Проникновенные рисунки (каждый из них бережно переложен калькой) наполнены непосредственным и напряжённым чувством: не знакомый с жизнью франкоязычных канадцев «страны Квебек», Алексеев почувствовал в их патриархальном бытии перекличку с соборностью русских крестьян[57]. Тут почти нет одиноких фигур: и в горе, и в радости они вместе. Художник соблюдает ту достоверность, что почерпнута в реалистическом повествовании Луи Эмона, увлечённого изученной им жизнью переселенцев.

В образах неулыбчивых коренастых мужчин-работяг из семьи Шапделенов, в их пластике – крестьянская основательность. Огрубевшими умелыми руками взмахивая топором, разделываются двое сыновей с огромным пнём. Поношенная рабочая одежда, небрежно сползающие штаны, сабо – на голых ногах. Многотрудная сезонная работа в поле, летний сбор черники, истовая семейная молитва о погибшем в лесу женихе Марии воплощаются художником с тонко разработанной градацией чёрного, мягко переходящего в оттенки серого и белого, создающих тихую мелодию.

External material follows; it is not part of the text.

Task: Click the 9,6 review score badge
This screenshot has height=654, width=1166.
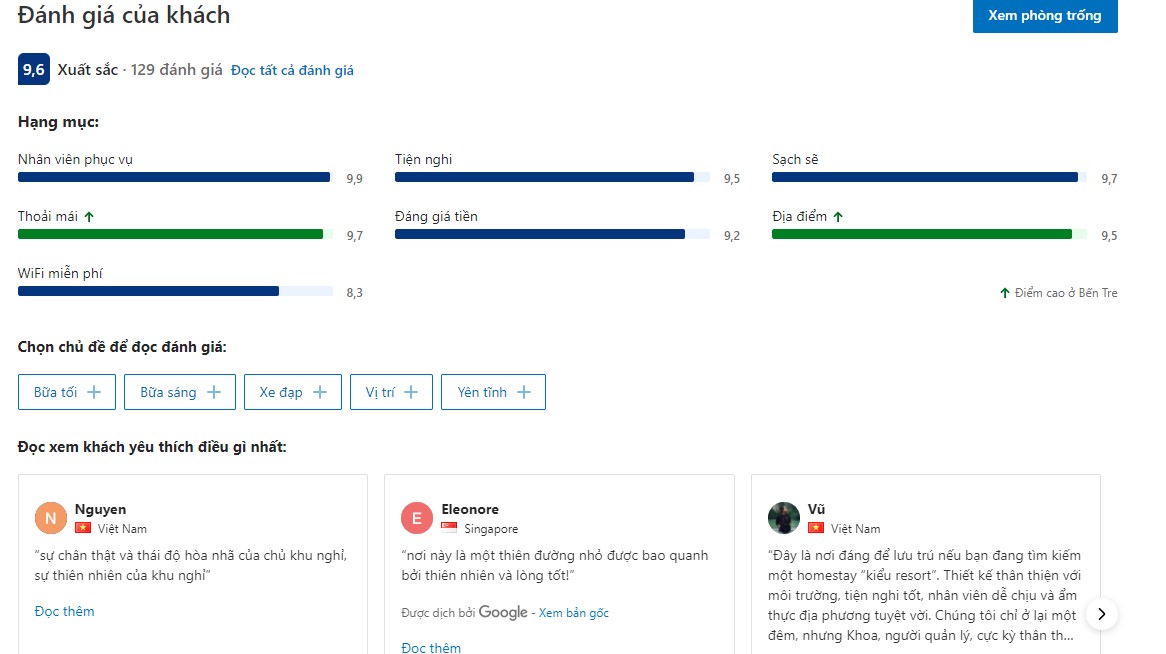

В сборе черники, любимом и традиционном для сельчан занятии, своя поэзия. Небольшая поляна словно приподнята над землёй белым светящимся пятном. На нём и женщины – две темнеющие фигурки, и мужчины в светлых рубашках, все в широкополых шляпах, как на празднике. Фигуры почти тают в летнем пейзаже с нежно изогнутыми берёзовыми стволами. Сложная вибрация цветовых оттенков, да и сама изысканность композиции придают всей сцене сонатное звучание, чуть минорное. Канадская заснеженная деревня, весеннее таяние на горной реке – пейзажи ностальгически звучат незабытым воспоминанием о России. Тоновый рисунок может быть построен на соединении простора снежного поля, маленькой деревянной церковки, кромки густого леса вдали и – на переднем плане чёрным – небольших силуэтов жителей «страны Квебек» как части обшей жизни их и природы. Лишь однажды возникнет в иллюстрациях условное изображение современного американского города, куда предлагает Марии переехать один из претендентов на её руку. Здесь иная пластика. Серые глыбы небоскрёбов закрывают небо, крохотные людские фигурки и несущиеся, словно игрушечные, чёрные автомобильчики. Всё-то там, в цивилизованном мире, увиденном глазами напуганной Марии, невсамделишное, равнодушное, искусственное. Лишь через двадцать с лишним лет Алексеев окажется за океаном, но интуиция его не обманула.

Устойчивое, живое тепло исходит от домашних животных и птиц: забавные мычащие коровы, неуклюжие весёлые поросята, важные улыбающиеся гуси, нежные забавные ягнята и косолапые медведи неожиданно появились у художника в цикле этих иллюстраций, словно реминисценция из любимой детской книги. В изображении простых людей, умеющих работать физически, есть близость к стилистике мастеров российской графики того времени – советского художника Владимира Лебедева в первую очередь, на чьи работы Алексеев обратил внимание на Международной выставке 1925 года в Париже. Это лирический цикл иллюстраций. С русским взглядом. Правда, в его стилистике достаточно много личного, напряжённого чувства.